Citing potentially negative consequences for New Jersey's economy, the state's top employers, business groups and healthcare associations have formed an alliance to try to persuade Congress not to include price controls in any healthcare reform legislation it passes. The Alliance for a Healthy New Jersey includes groups such as the New Jersey Hospital Association, the New Jersey Chamber of Commerce, the Medical Society of New Jersey, major insurers and pharmaceutical companies. The alliance contends that price controls will result in the loss of 350,000 healthcare industry jobs as healthcare companies are forced to reduce staffing to compete. Jobs in New Jersey's health services and pharmaceutical industries account for $11 billion of the state's economy.
man convicted of shooting three physicians in one of the busiest hospital emergency rooms in the country has been sentenced to three life sentences plus 12 years. Superior Court Judge John H. Reid in Los Angeles last week ordered Damascio Ybarra Torres, 41, to serve two of the life sentences back-to-back. Last month, a jury found Mr. Torres plotted the shooting rampage at Los Angeles County-USC Medical Center in 1993, then held two hospital workers hostage in a five-hour standoff with police. Mr. Torres was convicted of attempted murder and false imprisonment.-Associated Press
California Gov. Pete Wilson has approved the state's first 24-hour healthcare pilot project, under which the same provider will care for employees' work-related and non-occupational injuries and illnesses. In the three-year pilot, Kaiser Permanente of San Diego will provide all healthcare coverage for employees of San Diego County and the San Diego Community College District. Three private businesses are expected to join the project, which would cover more than 20,000 workers. So far, California and Oregon are the only two states to launch pilot projects that merge workers' compensation and group health coverage.

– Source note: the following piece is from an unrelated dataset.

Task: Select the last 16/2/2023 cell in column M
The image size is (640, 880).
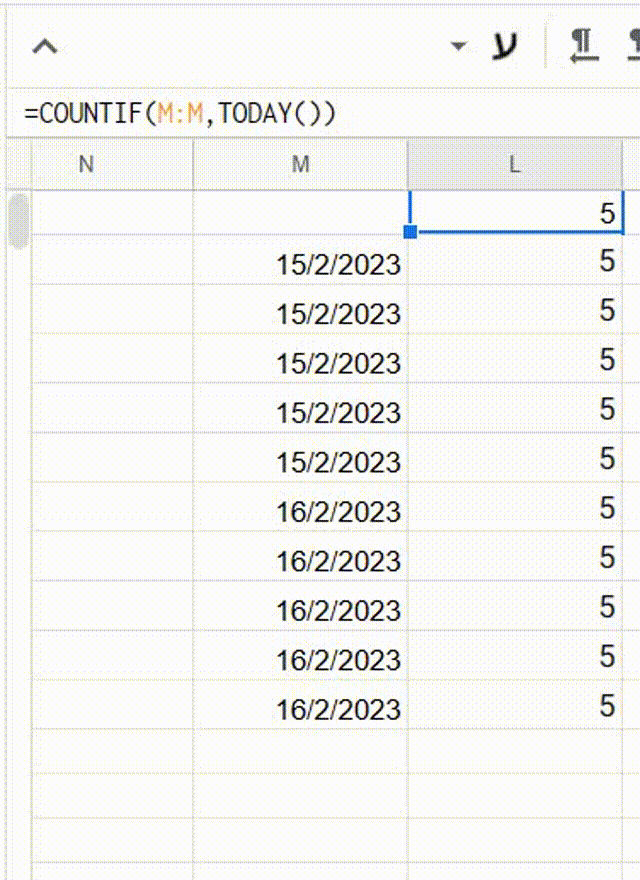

Despite worries about the impact of the healthcare reform debate, donations to health-related organizations increased 5.72% to $10.83 billion in 1993, a new survey has found. The inflation-adjusted increase in health contributions was 1.76%, according to this year's report by the AAFRC Trust for Philanthropy in New York. Donations to not-for-profit charities of all types reached an estimated $126.22 billion, up 3.55%, or -0.33% after inflation. The trust is the research arm of the American Association of Fund-Raising Counsel, a New York-based association that represents fund-raising counseling firms. The trust will publish its findings in Giving USA 1994, available in August.
The Department of Veterans Affairs has named Robert Perreault to head its healthcare reform efforts. The spot has been vacant since Elwood Headley, M.D., left to become chief of staff at the VA's hospital in Jamaica Plain, Mass. Mr. Perreault comes from the VA Medical Center in Philadelphia, where he has been the director for nearly a year. Prior to that, he ran the VA hospital in Newington, Conn.
Atlanta-based Medaphis Corp. said it has acquired the outstanding capital stock of Northwest Creditors Service, a privately held billing and accounts receivable management company, for $6.6 million. According to Medaphis, Northwest Creditors serves hospitals and physicians in Northern California and had revenues of $6 million for the year ended March 31.
James Sweeney, former chairman and chief executive officer of McGaw and new head of Coram Healthcare Corp., filed a $20 million lawsuit against Ivax Corp. and its chairman and CEO Phillip Frost last week. The suit accuses Ivax and Mr. Frost of engaging in securities fraud and misrepresenting Ivax's financial and operating condition in relation to its $600 acquisition of McGaw, the Irvine, Calif.-based hospital intravenous supply company in March. Ivax executives couldn't be reached for comment.